President Biden tested positive for the coronavirus again Saturday, his physician said, after experiencing a Paxlovid “rebound.”
O’Connor said in a letter that Biden’s symptoms haven’t reemerged, and the president “continues to feel quite well.”
“This being the case, there is no reason to reinitiate treatment at this time, but we will obviously continue close observation,” O’Connor wrote. Biden will go back into isolation at the White House, O’Connor added.
Biden was scheduled to travel to Wilmington, Del., on Sunday and Hemlock, Mich., on Tuesday, but both trips have been canceled, the White House said.
The trip to Michigan was for an event in support of a $52 billion bill to subsidize computer chip manufacturing and research and counter China’s influence, known as the CHIPS and Science Act. The legislation passed both chambers of Congress this week and is awaiting Biden’s signature. It was unclear whether Biden would participate in Tuesday’s event remotely.
Biden was likely infected with the BA.5 variant, O’Connor said last week, an omicron subvariant that has become dominant in the United States and is the most transmissible version of the virus yet. BA.5 has shown a remarkable ability to escape immune protection afforded by vaccines and prior coronavirus infection.
Biden emerged from his five-day isolation Wednesday and delivered a speech from the Rose Garden about how his mild covid infection was a reflection of the administration’s pandemic response and the tools it had made widely available, including antivirals, at-home tests and boosters.
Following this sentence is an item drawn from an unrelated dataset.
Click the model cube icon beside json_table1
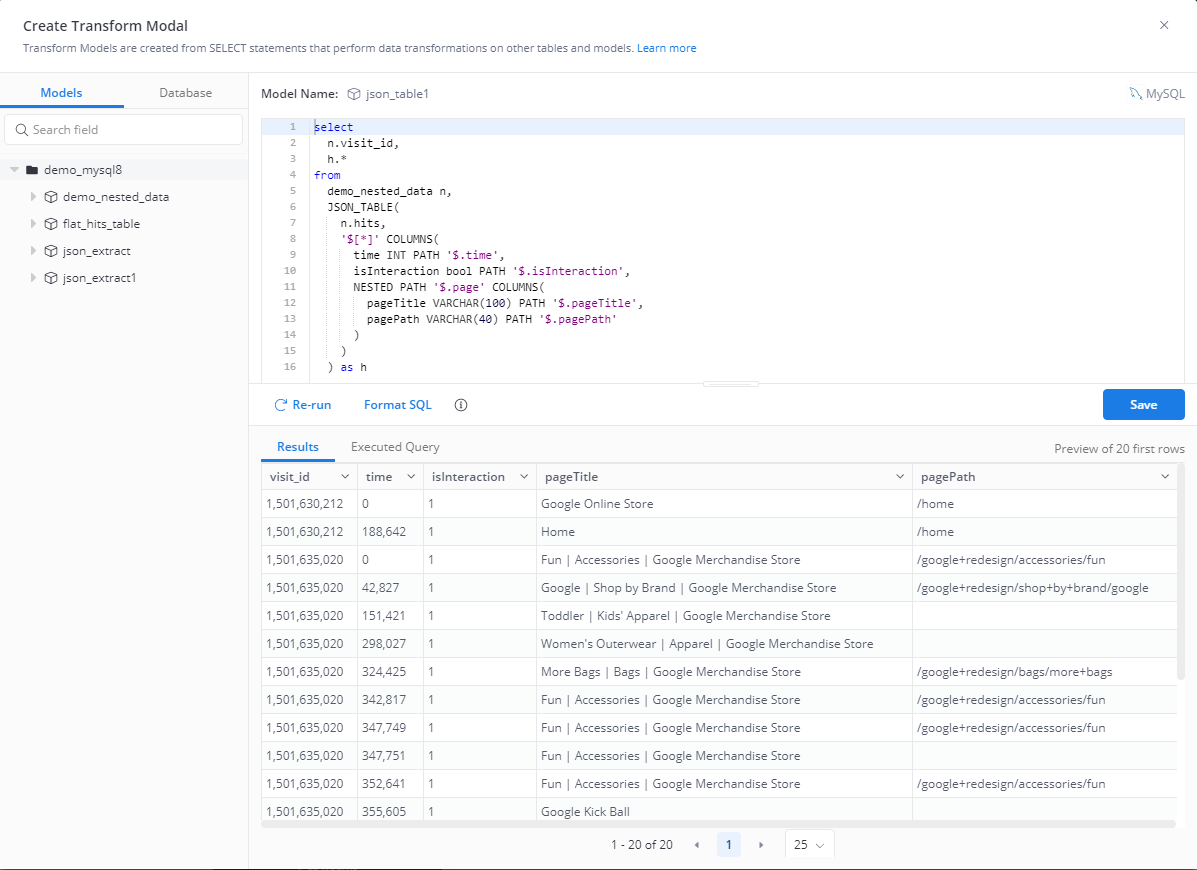The height and width of the screenshot is (870, 1197). [354, 94]
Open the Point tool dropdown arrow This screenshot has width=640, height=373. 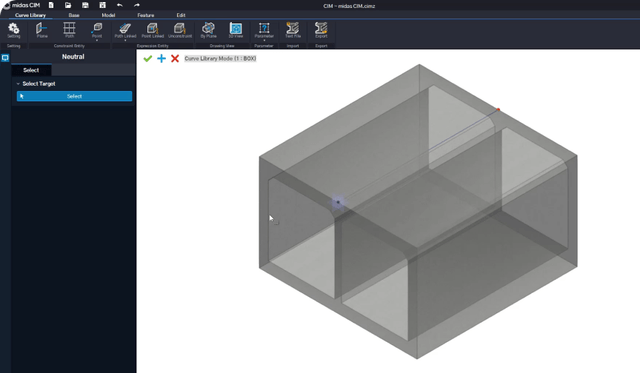(97, 40)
He conducted a series of public events this week in support of the CHIPS bill and on the economy. Biden did not hold any public events Friday.
While it’s possible that Biden could have been shedding virus during the days he tested negative, it’s unlikely he would have been able to transmit the virus given his negative antigen tests, said Abraar Karan, an infectious-disease physician and researcher at Stanford University.
Biden removed his mask for some of the events. White House press secretary Karine Jean-Pierre said Biden was still in compliance with guidelines from the Centers for Disease Control and Prevention because he was more than six feet apart from others.
CDC guidance recommends people isolate for five days after testing positive for coronavirus and wear a mask for an additional five days when around others. Some experts have said the guidance could cause people to return to work or leave isolation when they are potentially still infectious.
Besides Biden, notable figures who experienced rebound infections include 81-year-old Anthony S. Fauci, the president’s chief medical adviser, who contracted the coronavirus earlier this summer. The rebound infection can also lead to further complications, as with the initial infection, but many people describe their symptoms as mild.
Paxlovid, which is taken in a five-day course, suppresses the amount of virus in a person’s system while the treatment is being taken. Some experts theorize that the rebound infections occur because the five-day course is too short and should be lengthened by several days, to ensure that the virus has been eradicated.
The CDC in late May noted that patients can test positive again after completing the five-day course of Paxlovid and advised such people to go into isolation again for at least five days.
Experts are divided on whether patients should begin another course of Paxlovid if they rebound. Fauci later disclosed that he took a second course of Paxlovid after getting a rebound infection.
Biden addressed his rebound case on Twitter on Saturday but reassured people he was continuing to work and would resume traveling soon.
“Folks, today I tested positive for COVID again. This happens with a small minority of folks,” Biden wrote on Twitter. “I’ve got no symptoms but I am going to isolate for the safety of everyone around me. I’m still at work, and will be back on the road soon.”
Dan Diamond contributed to this report.